**WHAT IS BEING ASKED**: Could you return, exactly as written, every line from the one containing "At what coordinates" through the last line of the entries below, leaving out the pictures?
[Start of Attachment]
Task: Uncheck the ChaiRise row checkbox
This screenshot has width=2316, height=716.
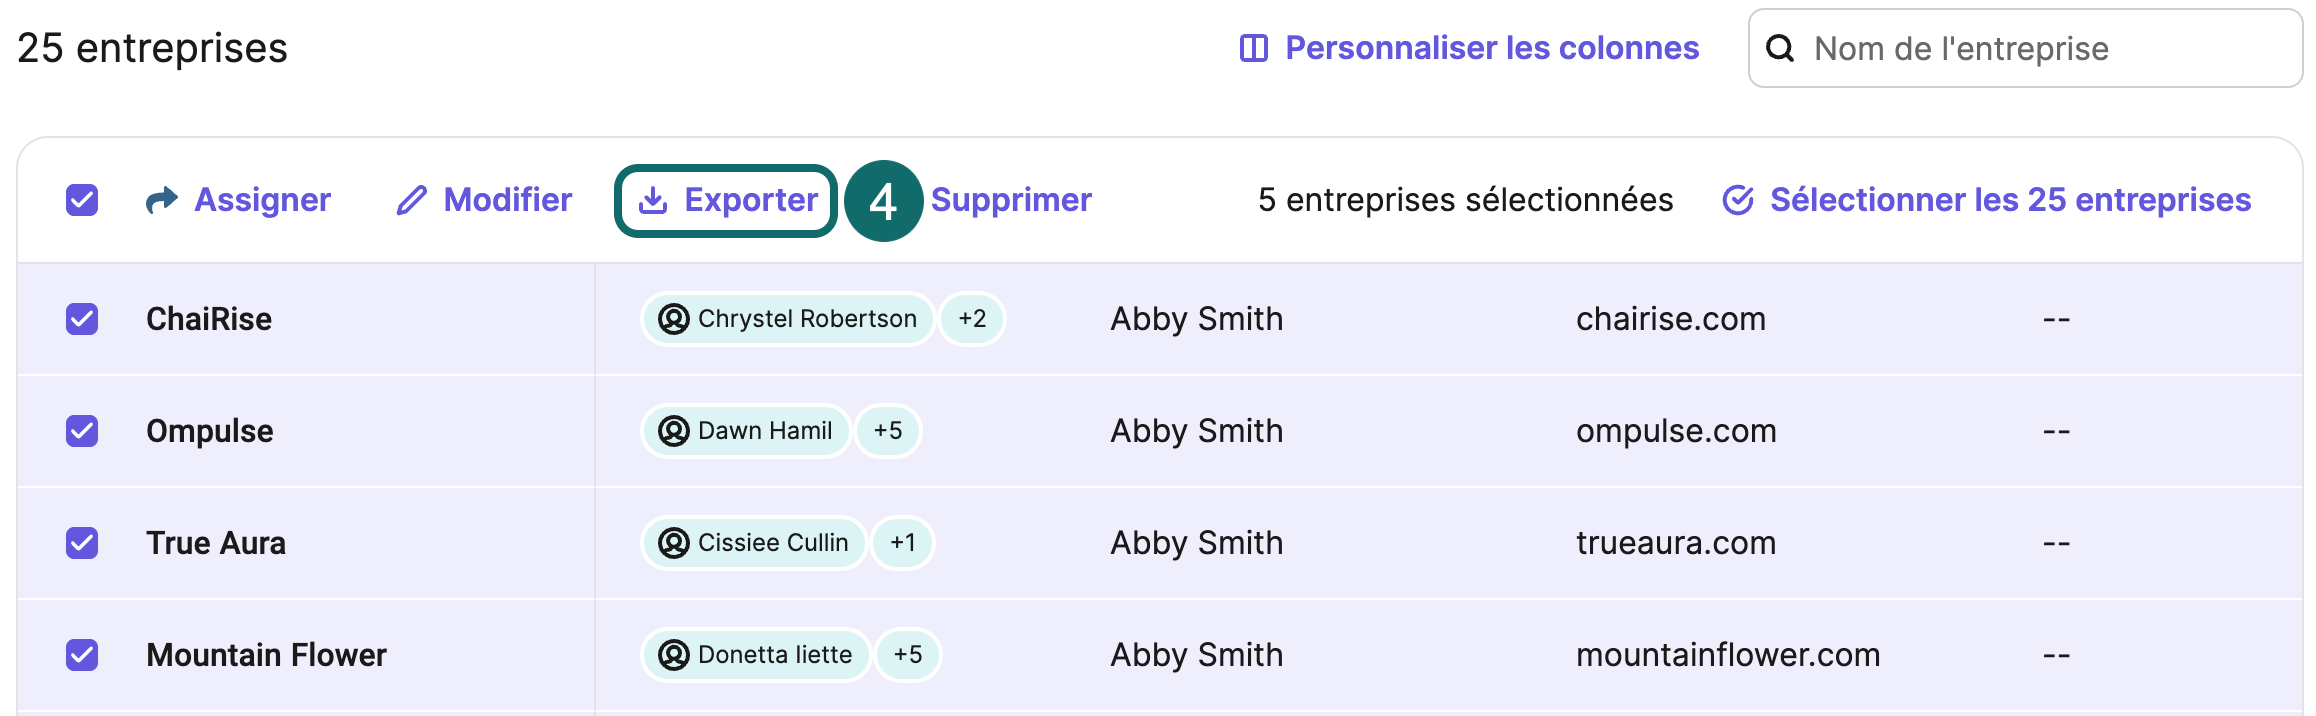Action: pos(82,319)
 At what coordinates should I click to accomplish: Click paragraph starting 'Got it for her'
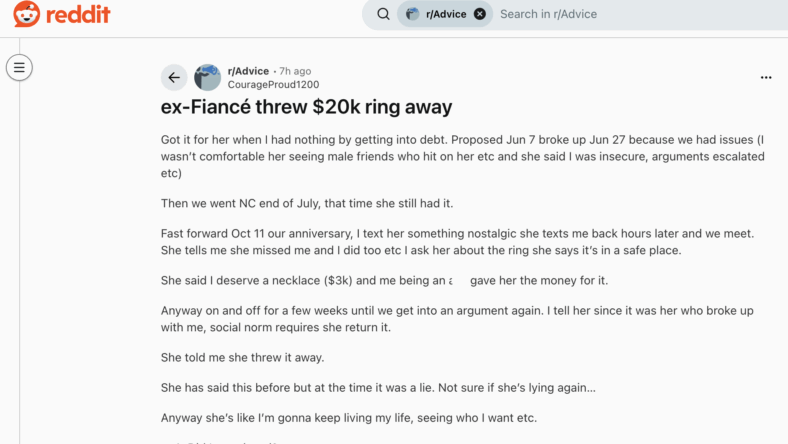(x=463, y=156)
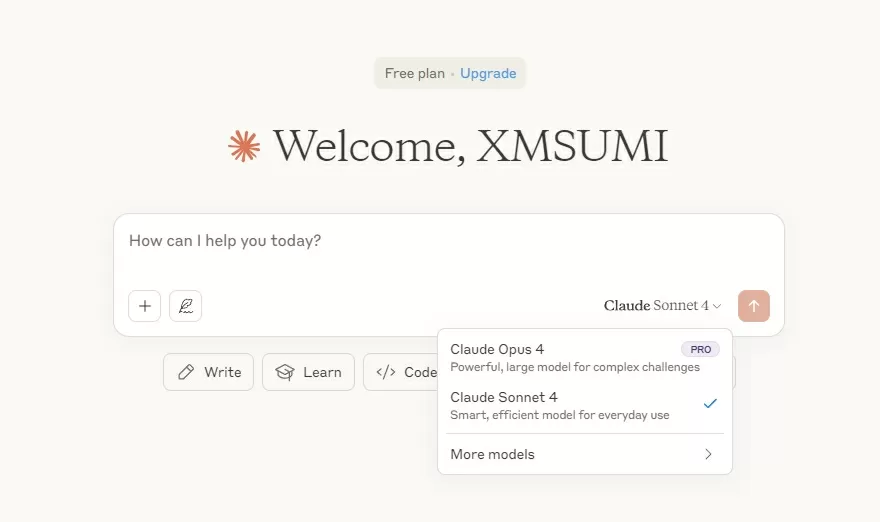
[End of Attachment]
**REPLY TO THE TASK**:
 At what coordinates should I click to accomplish: Click paragraph starting 'Got it for her'
(x=463, y=156)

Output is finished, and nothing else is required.